- **YOUR OBJECTIVE**
Please copy out every line of the entries below word for word, leaving out the pictures.

━━━━━ RECORD SET

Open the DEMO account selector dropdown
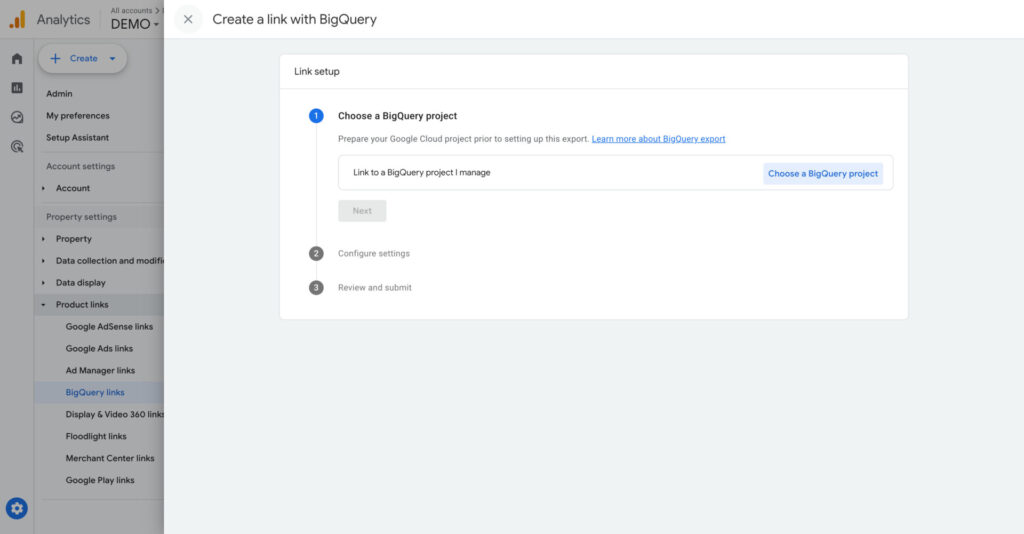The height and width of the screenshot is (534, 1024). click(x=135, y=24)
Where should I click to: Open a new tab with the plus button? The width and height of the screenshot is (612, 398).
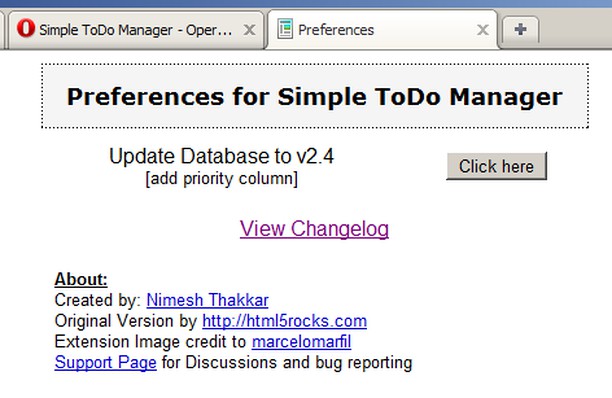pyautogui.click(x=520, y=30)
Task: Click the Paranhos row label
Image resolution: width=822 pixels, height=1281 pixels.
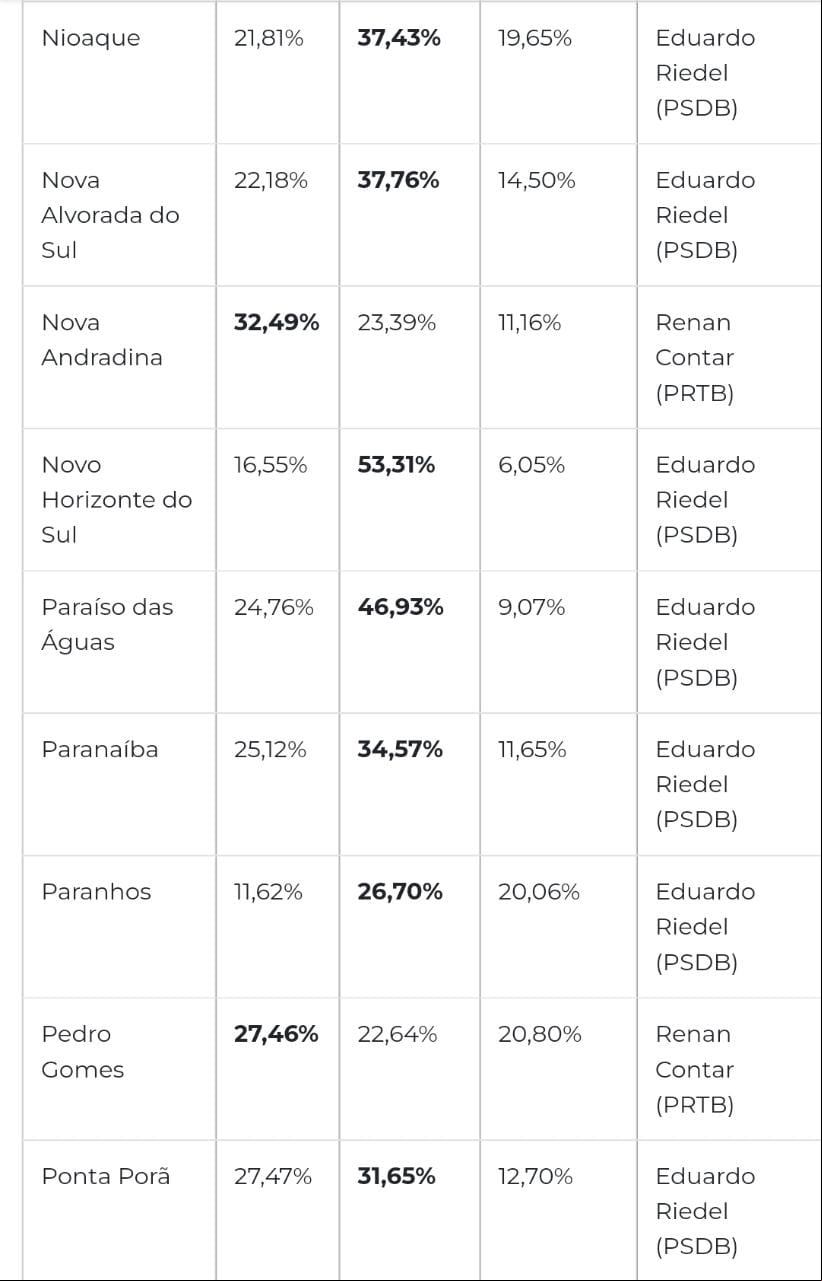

━━━━━━━━━━

- **ANSWER TO THE EXERCISE**
Open the DEMO account selector dropdown
The height and width of the screenshot is (534, 1024). click(x=135, y=24)
Where should I click to: Open a new tab with the plus button? The width and height of the screenshot is (612, 398).
pyautogui.click(x=520, y=30)
Task: Click the Paranhos row label
Image resolution: width=822 pixels, height=1281 pixels.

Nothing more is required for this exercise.